WHAT YOU SHOULD DO => Give the part of the data that runs from the start through the line containing "pyautogui.click(x=204, y=153)" as a numbered list, both ends included and blank lines left out. Leave the pictures out of your answer.

[Records from a collection]
=-=-=-=-=

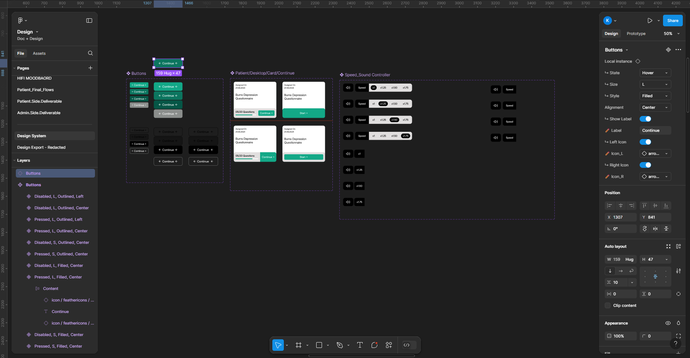Open the Actions menu in the toolbar

389,345
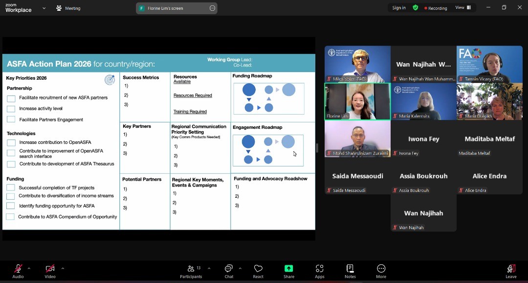
Task: Open the Apps panel
Action: coord(320,271)
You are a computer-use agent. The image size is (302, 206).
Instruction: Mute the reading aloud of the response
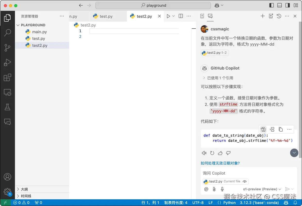pyautogui.click(x=204, y=153)
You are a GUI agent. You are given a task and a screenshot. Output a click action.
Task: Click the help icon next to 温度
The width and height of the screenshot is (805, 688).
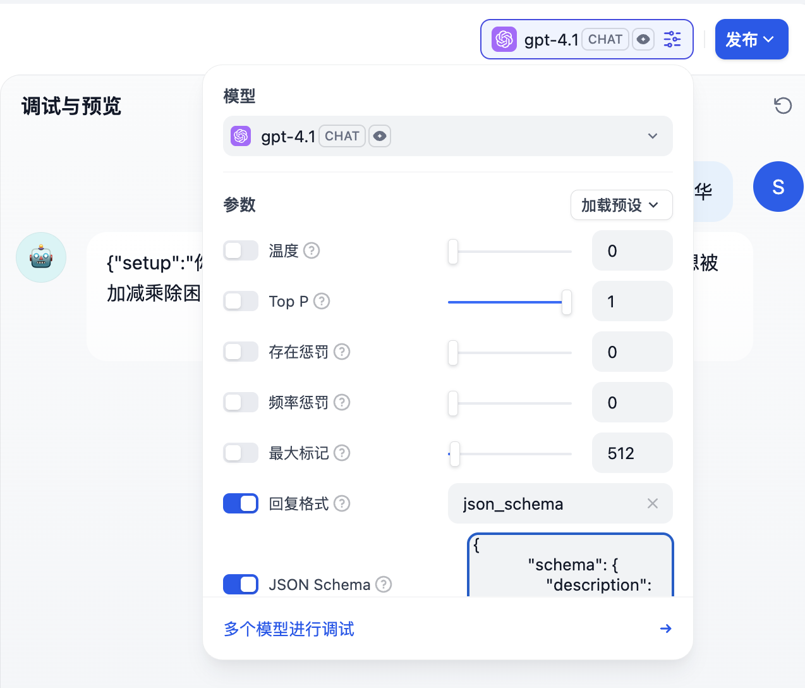(312, 251)
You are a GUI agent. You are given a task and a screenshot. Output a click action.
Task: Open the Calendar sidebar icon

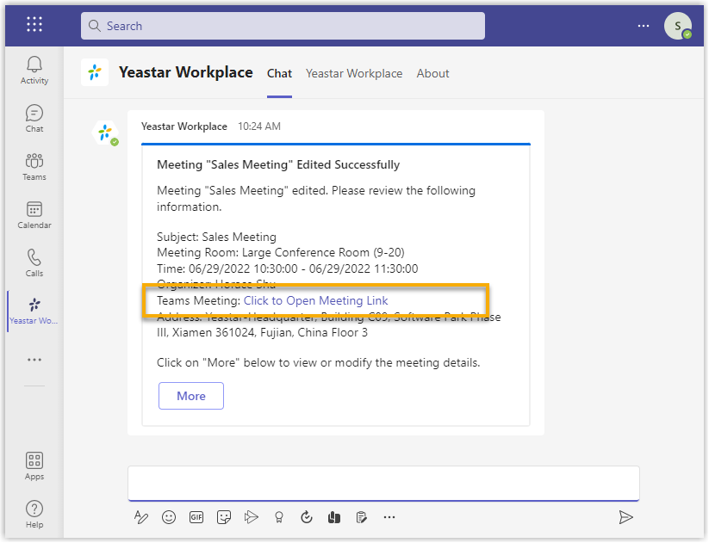pyautogui.click(x=34, y=214)
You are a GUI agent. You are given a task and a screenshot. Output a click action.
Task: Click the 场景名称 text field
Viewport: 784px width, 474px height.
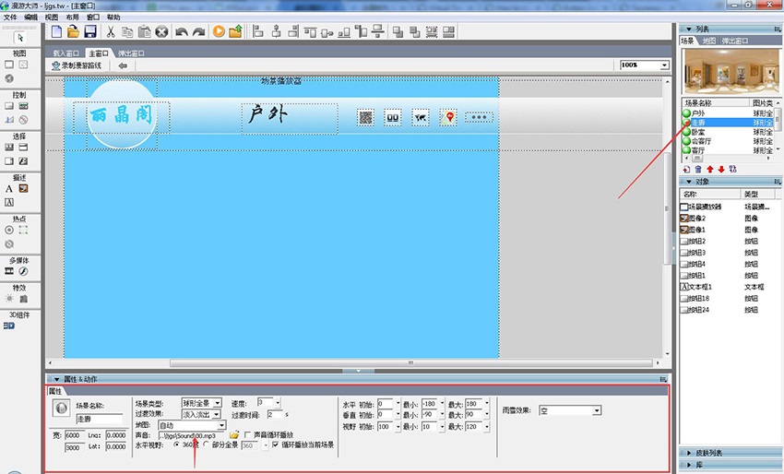[99, 418]
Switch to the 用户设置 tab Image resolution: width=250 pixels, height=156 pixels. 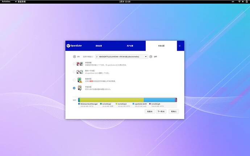[130, 46]
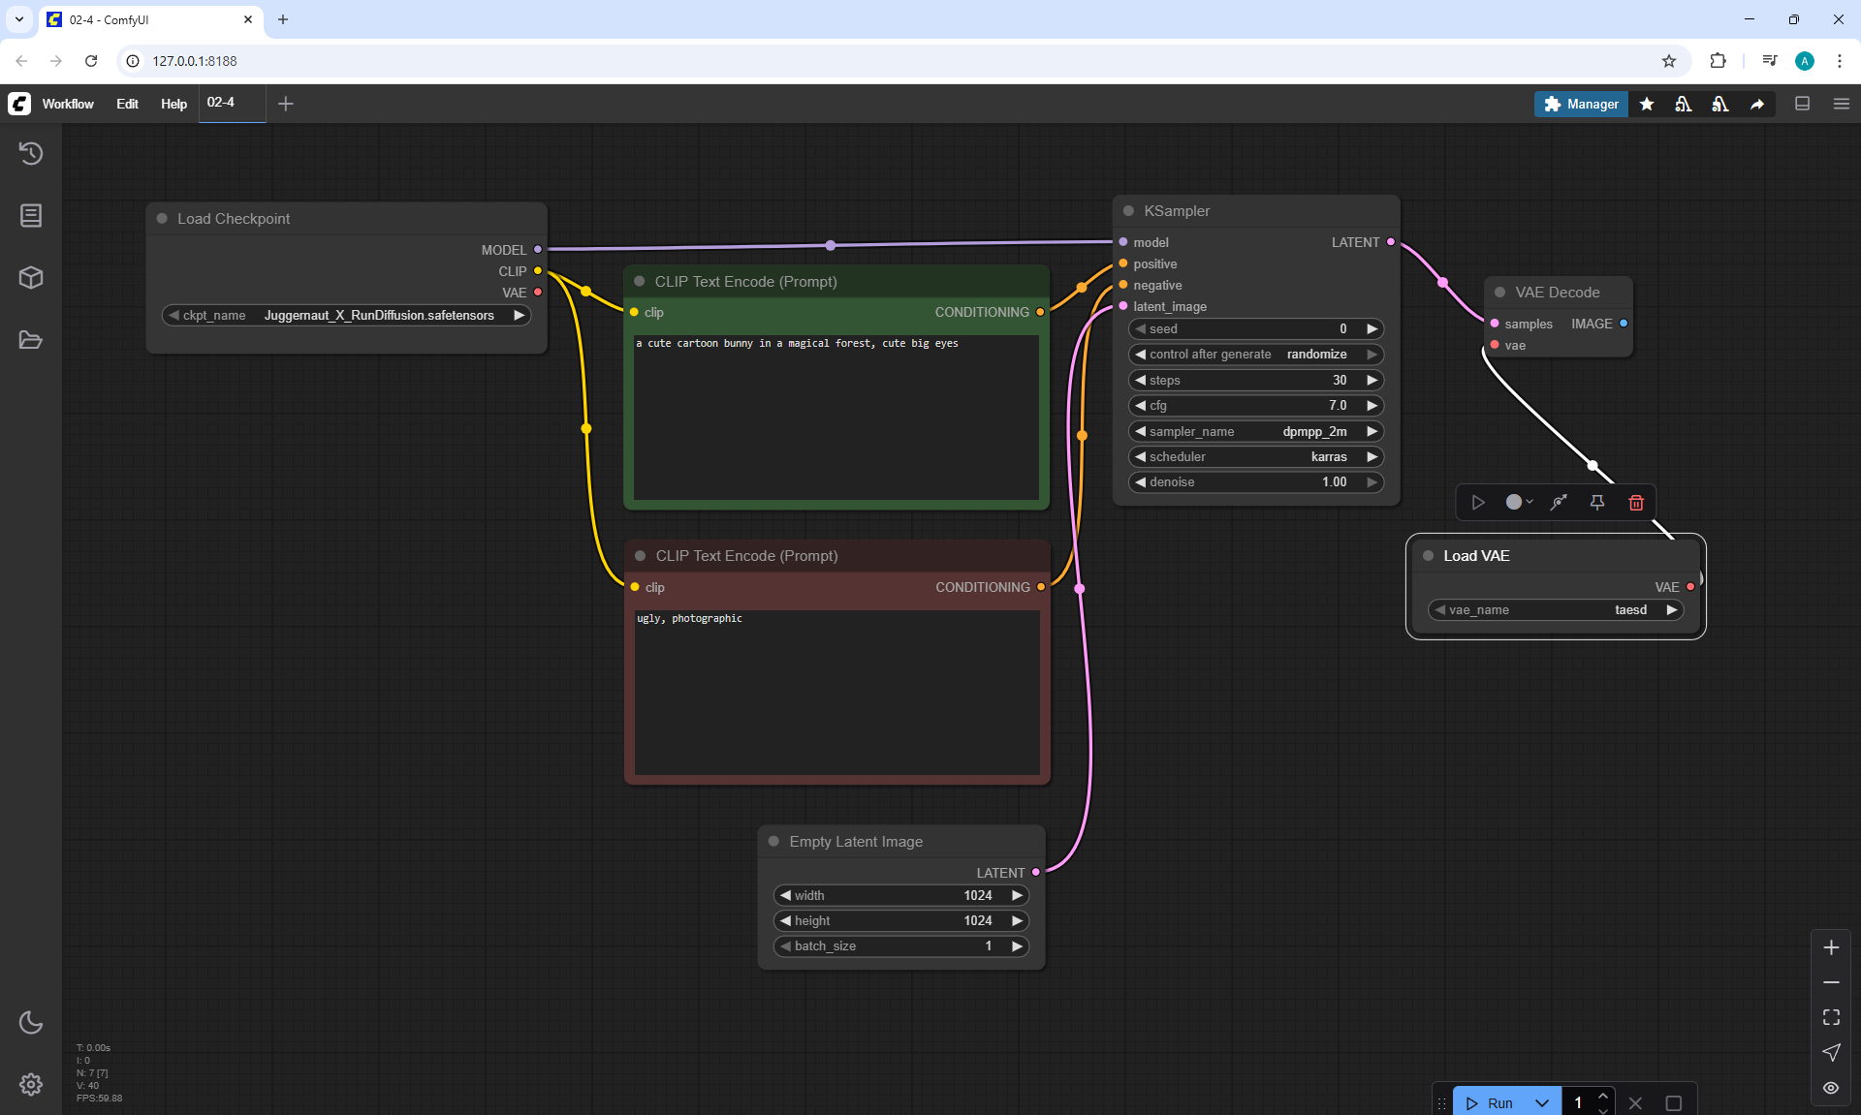The height and width of the screenshot is (1115, 1861).
Task: Toggle dark theme moon icon
Action: 31,1022
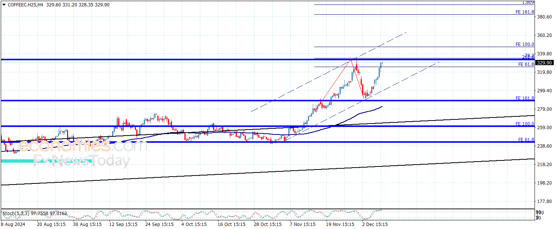The width and height of the screenshot is (556, 229).
Task: Select the 218.20 value on price scale
Action: tap(544, 165)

=-=-=-=-=

SOLUTION FOR THIS PROBLEM =>
1. Open the Actions menu in the toolbar
2. 389,345
3. Task: Open the Apps panel
4. Action: coord(320,271)
5. You are a computer-use agent. The image size is (302, 206).
6. Instruction: Mute the reading aloud of the response
7. pyautogui.click(x=204, y=153)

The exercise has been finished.